Tarde muy fría. He ido a jugar al baloncesto con mi hijo pequeño y, de regreso, le conté la historia del Titanic. Hace cien años todavía le quedaban algo más de 24 horas de vida. Otra vez aparecieron las sombras del buque insumergible, la nave de los sueños, la orquesta que tocó hasta el final -eso le conmovió profundamente siendo pianista-, el cúmulo de fatidicas circunstancias, el iceberg, los vigías, el timón demasiado pequeño para virar con rapidez, la herida en el peor ángulo posible, la ausencia de botes suficientes, el pánico ciego y los héroes. El barco que pudo haberlo auxiliado y pasó de largo.
Cuando yo tenía su edad mi abuelo Lázaro me contaba el impacto que tuvo aquel suceso en el imaginario colectivo de principios de siglo. El poder hipnótico de la extinción, de la aniquilación. La Hybris y el destino fatal. "Ni el mismo Dios podría hundirlo". Perecen dos tercios, se salva el restante. Como si existiera una proporción diabólica. Se da en otros sucesos terribles.
Trece de abril de 1912. El RMS Titanic se encamina hacia su cita con el destino. Fue una oscura premonición de lo que aguardaba al mundo en los restantes años de la década.

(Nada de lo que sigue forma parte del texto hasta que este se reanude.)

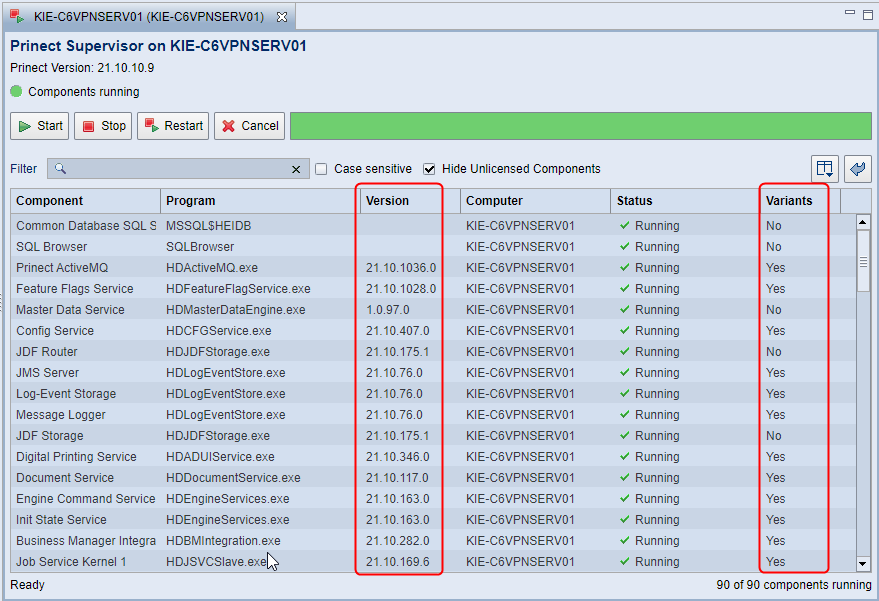The image size is (879, 601).
Task: Click the green progress bar
Action: [x=580, y=126]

Cenamos solos frente al fuego, pensativos los dos. La noche tiene la temperatura que hacía en cubierta. A esta misma hora. Oímos el impacto, los remaches que ceden, el acero que colapsa. Es una noche extraordinariamente clara. Se alcanzan a contemplar todas las estrellas. En un par de horas, tres a lo sumo, todo lo que estás viendo yacerá en el fondo del mar.